* What is needed
Scan the entries for the word "China" and return every line that has it.

Source data
◆ ◆ ◆ ◆

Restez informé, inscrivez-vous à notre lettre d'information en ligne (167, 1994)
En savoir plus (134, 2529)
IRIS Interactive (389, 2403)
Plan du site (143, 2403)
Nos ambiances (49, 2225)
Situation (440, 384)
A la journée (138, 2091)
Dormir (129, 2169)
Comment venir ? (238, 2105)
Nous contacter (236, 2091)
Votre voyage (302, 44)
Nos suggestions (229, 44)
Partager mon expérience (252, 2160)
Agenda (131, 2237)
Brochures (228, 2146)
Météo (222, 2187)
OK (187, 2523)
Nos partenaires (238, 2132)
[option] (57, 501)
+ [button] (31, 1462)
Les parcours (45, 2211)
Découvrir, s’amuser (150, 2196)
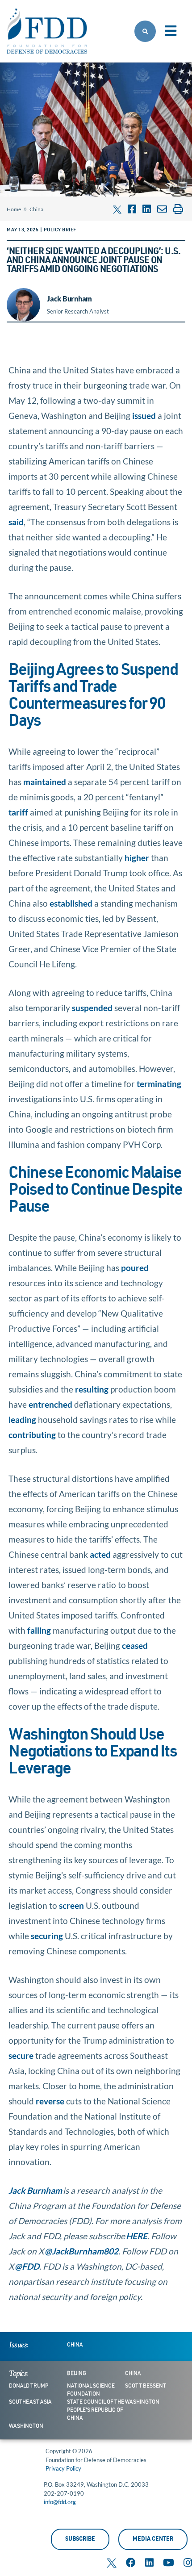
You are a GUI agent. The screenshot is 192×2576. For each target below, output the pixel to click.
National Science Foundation (91, 2390)
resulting (92, 1389)
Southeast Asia (30, 2402)
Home (14, 209)
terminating (159, 1084)
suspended (92, 1008)
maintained (44, 782)
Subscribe (80, 2540)
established (71, 903)
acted (100, 1554)
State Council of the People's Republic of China (95, 2410)
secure (20, 2055)
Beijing (76, 2373)
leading (22, 1419)
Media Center (153, 2540)
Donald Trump (28, 2386)
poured (135, 1268)
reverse (50, 2101)
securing (47, 1936)
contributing (32, 1435)
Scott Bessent (145, 2386)
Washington (142, 2402)
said (16, 522)
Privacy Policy (63, 2468)
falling (39, 1630)
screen (71, 1905)
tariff (18, 812)
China (36, 209)
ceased (135, 1645)
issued (144, 415)
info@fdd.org (60, 2501)
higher (137, 858)
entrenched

◆ ◆ ◆ ◆

* Written reply
State Council of the People's Republic of China (95, 2410)
China (36, 209)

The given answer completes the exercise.